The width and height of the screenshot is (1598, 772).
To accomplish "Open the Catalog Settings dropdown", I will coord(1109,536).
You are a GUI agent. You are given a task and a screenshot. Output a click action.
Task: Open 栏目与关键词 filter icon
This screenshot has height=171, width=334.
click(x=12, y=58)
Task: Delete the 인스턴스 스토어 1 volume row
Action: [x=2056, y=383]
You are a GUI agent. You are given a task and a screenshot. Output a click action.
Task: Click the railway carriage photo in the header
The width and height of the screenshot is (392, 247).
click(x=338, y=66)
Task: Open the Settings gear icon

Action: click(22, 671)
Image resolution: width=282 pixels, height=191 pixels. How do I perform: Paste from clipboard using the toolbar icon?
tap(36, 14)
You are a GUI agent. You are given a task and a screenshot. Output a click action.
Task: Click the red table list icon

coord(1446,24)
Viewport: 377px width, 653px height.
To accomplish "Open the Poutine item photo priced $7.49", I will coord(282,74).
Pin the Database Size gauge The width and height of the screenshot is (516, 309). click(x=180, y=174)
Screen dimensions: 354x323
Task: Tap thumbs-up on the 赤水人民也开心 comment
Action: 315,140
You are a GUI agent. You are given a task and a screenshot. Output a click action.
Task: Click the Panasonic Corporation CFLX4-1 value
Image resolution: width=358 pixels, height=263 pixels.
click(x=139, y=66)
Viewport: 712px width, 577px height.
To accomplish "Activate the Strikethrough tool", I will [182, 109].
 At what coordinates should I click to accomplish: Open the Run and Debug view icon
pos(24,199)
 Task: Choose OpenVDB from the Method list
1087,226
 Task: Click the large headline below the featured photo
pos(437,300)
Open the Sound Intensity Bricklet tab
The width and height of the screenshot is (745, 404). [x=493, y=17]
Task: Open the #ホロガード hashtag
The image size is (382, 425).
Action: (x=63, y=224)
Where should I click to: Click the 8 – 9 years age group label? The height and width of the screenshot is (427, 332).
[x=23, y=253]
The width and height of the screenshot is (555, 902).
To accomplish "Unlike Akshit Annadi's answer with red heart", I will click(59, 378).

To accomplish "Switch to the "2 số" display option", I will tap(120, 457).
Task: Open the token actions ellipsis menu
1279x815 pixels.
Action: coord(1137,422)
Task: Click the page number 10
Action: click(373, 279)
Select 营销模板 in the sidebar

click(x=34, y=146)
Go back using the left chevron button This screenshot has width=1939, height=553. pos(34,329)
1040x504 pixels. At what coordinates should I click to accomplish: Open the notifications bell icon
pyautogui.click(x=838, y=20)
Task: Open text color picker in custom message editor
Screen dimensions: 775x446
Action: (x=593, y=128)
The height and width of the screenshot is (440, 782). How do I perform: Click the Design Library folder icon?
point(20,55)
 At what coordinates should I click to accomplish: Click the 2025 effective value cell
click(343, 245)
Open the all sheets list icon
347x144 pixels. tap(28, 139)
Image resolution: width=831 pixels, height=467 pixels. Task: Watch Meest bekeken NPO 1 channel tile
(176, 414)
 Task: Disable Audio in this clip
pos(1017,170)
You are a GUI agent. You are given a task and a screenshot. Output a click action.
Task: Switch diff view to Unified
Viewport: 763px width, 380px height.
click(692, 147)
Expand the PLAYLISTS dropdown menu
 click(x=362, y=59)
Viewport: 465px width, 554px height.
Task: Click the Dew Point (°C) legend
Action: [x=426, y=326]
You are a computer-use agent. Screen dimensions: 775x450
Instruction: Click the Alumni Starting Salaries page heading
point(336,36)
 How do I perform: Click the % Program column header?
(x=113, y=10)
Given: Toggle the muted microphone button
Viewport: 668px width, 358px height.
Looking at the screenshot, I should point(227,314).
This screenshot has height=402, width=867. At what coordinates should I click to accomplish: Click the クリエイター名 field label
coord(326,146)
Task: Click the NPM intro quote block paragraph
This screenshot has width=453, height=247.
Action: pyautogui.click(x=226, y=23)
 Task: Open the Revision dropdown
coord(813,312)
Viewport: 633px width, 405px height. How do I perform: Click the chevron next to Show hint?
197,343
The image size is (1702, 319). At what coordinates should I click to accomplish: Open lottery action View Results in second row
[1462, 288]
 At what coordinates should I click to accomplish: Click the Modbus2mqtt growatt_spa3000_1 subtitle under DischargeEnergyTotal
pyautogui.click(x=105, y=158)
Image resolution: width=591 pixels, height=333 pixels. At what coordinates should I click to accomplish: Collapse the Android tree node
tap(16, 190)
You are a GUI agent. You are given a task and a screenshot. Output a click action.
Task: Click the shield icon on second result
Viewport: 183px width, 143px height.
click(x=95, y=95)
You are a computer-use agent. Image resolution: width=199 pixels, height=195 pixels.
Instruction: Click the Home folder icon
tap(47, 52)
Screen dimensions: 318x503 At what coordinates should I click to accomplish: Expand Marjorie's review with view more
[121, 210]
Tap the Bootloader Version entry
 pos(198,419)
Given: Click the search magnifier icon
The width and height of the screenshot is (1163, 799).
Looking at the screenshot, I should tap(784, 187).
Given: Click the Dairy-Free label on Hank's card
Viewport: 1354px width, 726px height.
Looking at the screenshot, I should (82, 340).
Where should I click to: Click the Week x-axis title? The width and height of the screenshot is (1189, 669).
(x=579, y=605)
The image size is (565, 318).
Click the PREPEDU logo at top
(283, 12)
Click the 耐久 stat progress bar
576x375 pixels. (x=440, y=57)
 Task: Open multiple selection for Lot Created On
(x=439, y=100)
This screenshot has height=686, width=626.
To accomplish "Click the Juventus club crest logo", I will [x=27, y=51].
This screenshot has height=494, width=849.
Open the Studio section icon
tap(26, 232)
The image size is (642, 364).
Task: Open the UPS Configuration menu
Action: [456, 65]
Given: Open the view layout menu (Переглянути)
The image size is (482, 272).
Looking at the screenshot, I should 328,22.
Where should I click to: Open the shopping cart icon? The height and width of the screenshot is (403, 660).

┄┄┄┄┄┄┄┄┄┄┄┄┄┄┄┄┄┄┄┄

For each record above, write it out again exactly.

**Written solution:**
The width and height of the screenshot is (1598, 772).
To accomplish "Open the Catalog Settings dropdown", I will coord(1109,536).
You are a GUI agent. You are given a task and a screenshot. Output a click action.
Task: Open 栏目与关键词 filter icon
This screenshot has height=171, width=334.
click(x=12, y=58)
Task: Delete the 인스턴스 스토어 1 volume row
Action: [x=2056, y=383]
You are a GUI agent. You are given a task and a screenshot. Output a click action.
Task: Click the railway carriage photo in the header
The width and height of the screenshot is (392, 247).
click(x=338, y=66)
Task: Open the Settings gear icon

Action: click(22, 671)
Image resolution: width=282 pixels, height=191 pixels. How do I perform: Paste from clipboard using the toolbar icon?
tap(36, 14)
You are a GUI agent. You are given a task and a screenshot. Output a click action.
Task: Click the red table list icon

coord(1446,24)
Viewport: 377px width, 653px height.
To accomplish "Open the Poutine item photo priced $7.49", I will coord(282,74).
Pin the Database Size gauge The width and height of the screenshot is (516, 309). click(x=180, y=174)
Screen dimensions: 354x323
Task: Tap thumbs-up on the 赤水人民也开心 comment
Action: 315,140
You are a GUI agent. You are given a task and a screenshot. Output a click action.
Task: Click the Panasonic Corporation CFLX4-1 value
Image resolution: width=358 pixels, height=263 pixels.
click(x=139, y=66)
Viewport: 712px width, 577px height.
To accomplish "Activate the Strikethrough tool", I will [182, 109].
 At what coordinates should I click to accomplish: Open the Run and Debug view icon
pos(24,199)
 Task: Choose OpenVDB from the Method list
1087,226
 Task: Click the large headline below the featured photo
pos(437,300)
Open the Sound Intensity Bricklet tab
The width and height of the screenshot is (745, 404). [x=493, y=17]
Task: Open the #ホロガード hashtag
The image size is (382, 425).
Action: (x=63, y=224)
Where should I click to: Click the 8 – 9 years age group label? The height and width of the screenshot is (427, 332).
[x=23, y=253]
The width and height of the screenshot is (555, 902).
To accomplish "Unlike Akshit Annadi's answer with red heart", I will click(59, 378).

To accomplish "Switch to the "2 số" display option", I will tap(120, 457).
Task: Open the token actions ellipsis menu
1279x815 pixels.
Action: coord(1137,422)
Task: Click the page number 10
Action: click(373, 279)
Select 营销模板 in the sidebar

click(x=34, y=146)
Go back using the left chevron button This screenshot has width=1939, height=553. pos(34,329)
1040x504 pixels. At what coordinates should I click to accomplish: Open the notifications bell icon
pyautogui.click(x=838, y=20)
Task: Open text color picker in custom message editor
Screen dimensions: 775x446
Action: (x=593, y=128)
The height and width of the screenshot is (440, 782). How do I perform: Click the Design Library folder icon?
point(20,55)
 At what coordinates should I click to accomplish: Click the 2025 effective value cell
click(343, 245)
Open the all sheets list icon
347x144 pixels. tap(28, 139)
Image resolution: width=831 pixels, height=467 pixels. Task: Watch Meest bekeken NPO 1 channel tile
(176, 414)
 Task: Disable Audio in this clip
pos(1017,170)
You are a GUI agent. You are given a task and a screenshot. Output a click action.
Task: Switch diff view to Unified
Viewport: 763px width, 380px height.
click(692, 147)
Expand the PLAYLISTS dropdown menu
 click(x=362, y=59)
Viewport: 465px width, 554px height.
Task: Click the Dew Point (°C) legend
Action: [x=426, y=326]
You are a computer-use agent. Screen dimensions: 775x450
Instruction: Click the Alumni Starting Salaries page heading
point(336,36)
 How do I perform: Click the % Program column header?
(x=113, y=10)
Given: Toggle the muted microphone button
Viewport: 668px width, 358px height.
Looking at the screenshot, I should point(227,314).
This screenshot has height=402, width=867. At what coordinates should I click to accomplish: Click the クリエイター名 field label
coord(326,146)
Task: Click the NPM intro quote block paragraph
This screenshot has width=453, height=247.
Action: pyautogui.click(x=226, y=23)
 Task: Open the Revision dropdown
coord(813,312)
Viewport: 633px width, 405px height. How do I perform: Click the chevron next to Show hint?
197,343
The image size is (1702, 319). At what coordinates should I click to accomplish: Open lottery action View Results in second row
[1462, 288]
 At what coordinates should I click to accomplish: Click the Modbus2mqtt growatt_spa3000_1 subtitle under DischargeEnergyTotal
pyautogui.click(x=105, y=158)
Image resolution: width=591 pixels, height=333 pixels. At what coordinates should I click to accomplish: Collapse the Android tree node
tap(16, 190)
You are a GUI agent. You are given a task and a screenshot. Output a click action.
Task: Click the shield icon on second result
Viewport: 183px width, 143px height.
click(x=95, y=95)
You are a computer-use agent. Image resolution: width=199 pixels, height=195 pixels.
Instruction: Click the Home folder icon
tap(47, 52)
Screen dimensions: 318x503 At what coordinates should I click to accomplish: Expand Marjorie's review with view more
[121, 210]
Tap the Bootloader Version entry
 pos(198,419)
Given: Click the search magnifier icon
The width and height of the screenshot is (1163, 799).
Looking at the screenshot, I should tap(784, 187).
Given: Click the Dairy-Free label on Hank's card
Viewport: 1354px width, 726px height.
Looking at the screenshot, I should (82, 340).
Where should I click to: Click the Week x-axis title? The width and height of the screenshot is (1189, 669).
(x=579, y=605)
The image size is (565, 318).
Click the PREPEDU logo at top
(283, 12)
Click the 耐久 stat progress bar
576x375 pixels. (x=440, y=57)
 Task: Open multiple selection for Lot Created On
(x=439, y=100)
This screenshot has height=686, width=626.
To accomplish "Click the Juventus club crest logo", I will [x=27, y=51].
This screenshot has height=494, width=849.
Open the Studio section icon
tap(26, 232)
The image size is (642, 364).
Task: Open the UPS Configuration menu
Action: [456, 65]
Given: Open the view layout menu (Переглянути)
The image size is (482, 272).
Looking at the screenshot, I should 328,22.
Where should I click to: Open the shopping cart icon? The height and width of the screenshot is (403, 660).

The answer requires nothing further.